The Restatements of Law are a series of legal treatises authored by the American Law Institute, a group of America's brightest legal scholars. The Restatements reflect the law in a general area, how it is changing, and the direction that its authors think it should be heading. As such, the Restatements traditionally offer guidance to the courts in shaping the law for various disciplines.
The American Law Institute, three decades after initially defining the standards that govern tort liability for the manufacturers of products, recently drafted the Third Restatement of Torts. The Third Restatement, consisting exclusively of product liability rules and commentaries, explains the prevailing legal principles in products liability jurisprudence following the enactment of Section 402A of the Second Restatement of Torts in the early 1960s.
Controversial Changes
One of the more controversial changes between the Second and Third Restatements in the products liability area is the elimination of the "consumer expectations test" as an independent governing standard in determining whether a product is defectively designed. The "consumer expectations test" essentially allows a jury to hold a product manufacturer liable for a defective product design based on a determination that the product in question did not perform as an ordinary consumer would expect when used in an intended and reasonably foreseeable manner.

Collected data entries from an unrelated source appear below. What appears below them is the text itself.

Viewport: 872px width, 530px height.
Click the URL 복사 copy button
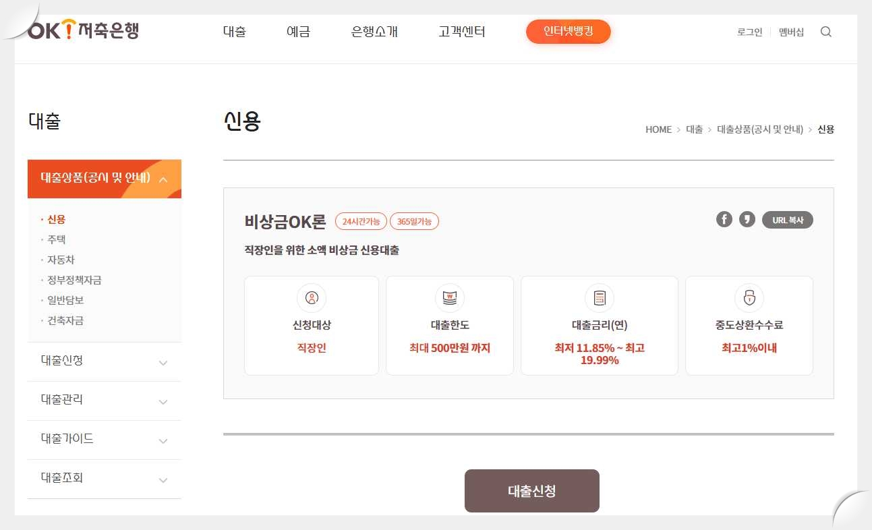[x=787, y=218]
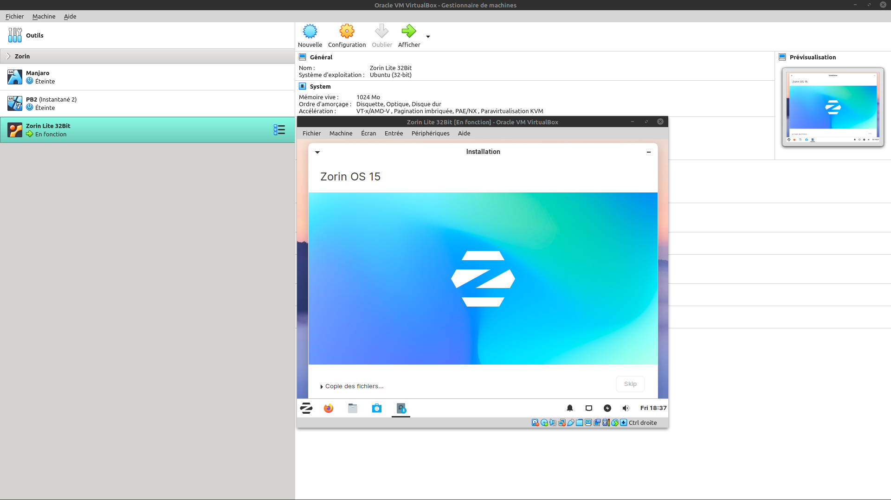The height and width of the screenshot is (500, 891).
Task: Expand the Zorin group in machine list
Action: pyautogui.click(x=8, y=56)
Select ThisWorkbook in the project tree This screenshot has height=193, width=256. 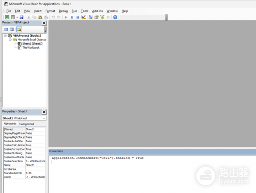[31, 48]
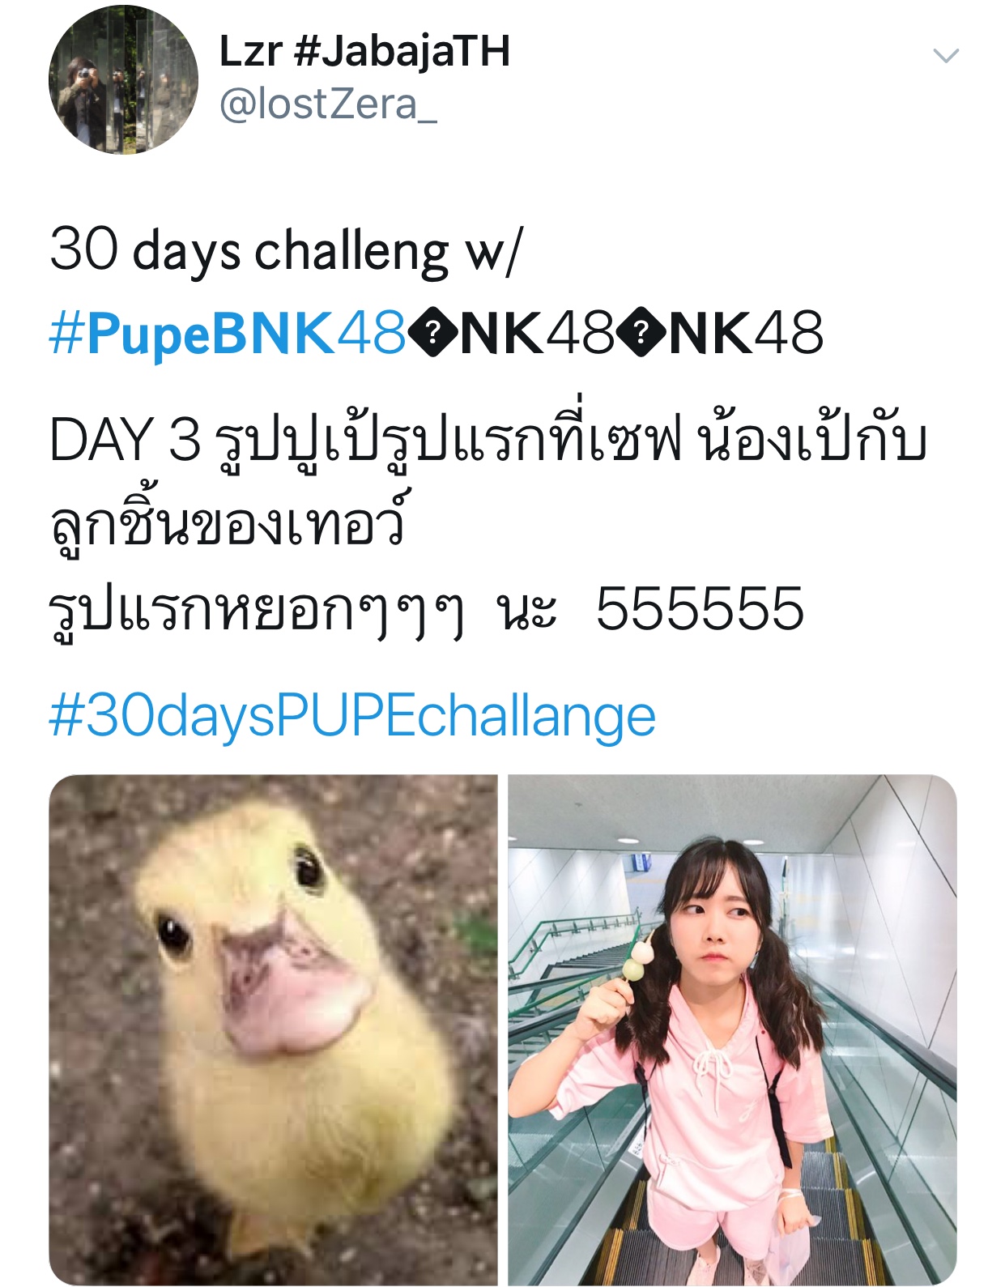Tap the dango skewer in the right photo
This screenshot has width=1005, height=1287.
(637, 956)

Section 2, subdivision (b) defines the test for determining whether a product is defectively designed. In pertinent part, this section states the following: "A product is defective in design when the foreseeable risks of harm posed by the product could have been reduced or avoided by the adoption of a reasonable alternative design ... and the omission of the alternative design renders the product not reasonably safe."
The Third Restatement's omission of the "consumer expectations test" as an independent criterion under section 2, subdivision (b) above, reduces this test to being merely one of many factors to be considered by the jury in conducting a risk-utility balancing analysis. (comments f and g to section 2)
More important, section 2 of the Third Restatement now requires the plaintiff to provide a reasonable alternative design to the product in question. In advancing a reasonable alternative design, the plaintiff is not required to offer a prototype product. The plaintiff must only show that the proposed alternative design exists and is superior to the product in question.
The Third Restatement's omission of the "consumer expectations test," as well as its inclusion of the additional requirement that the plaintiff propose a reasonable alternative design to the product in question, are not reflective of California law at this time. In Barker v. Lull Engineering Co. 20 Cal.3d 413, 143 Cal.Rptr. 225 (1978), the California Supreme Court first enunciated the two-prong test which allows a jury to conclude that a particular product design is defective if the plaintiff proves either prong of the test.
- The first prong permits a jury to conclude that a specific product is defectively designed based on an assessment that the product failed to perform as safely as an ordinary consumer would expect when used as intended or in a reasonably foreseeable manner.
- The second prong allows the jury to conclude that the product design is defective where plaintiff proves that the product's design proximately caused injury and where the defendant fails to prove, in light of the relevant factors, that on balance the benefits of the challenged design outweighed the risk of danger inherent in such design.
Subsequent California cases which have implemented and expanded on the Barker criteria are also not in line with section 2 of the Third Restatement. For example, the court in Sparks v. Owens-Illinois 32 Cal.App.4th 461 (1995) held that the consumer expectations test "is reserved for cases in which the everyday experience of the product's users permits a conclusion that the product's design violated minimum safety assumptions, and a product may thus be defective under the test regardless of expert opinion about the merits of its design ... The plaintiff need not show that there was a safer alternative design."
Citing the Third Restatement
Although not binding legal authority, defense counsel will be able to utilize the Third Restatement as persuasive authority in changing the law in California. The provisions of the Third Restatement, if implemented by the courts, will establish a degree of fairness in the products liability arena. If California courts adopt the Third Restatement's elimination of the "consumer expectations test", this change alone will strip juries of the ability to render decisions based on potentially subjective, capricious and unscientific opinions that a particular product design is unduly dangerous based on its performance in a single incident. More important, plaintiffs will be required to propose a reasonable alternative design to the product in question. Such a requirement will force plaintiffs to prove that a better product design exists other than in the unproven and untested domain of their experts' imaginations.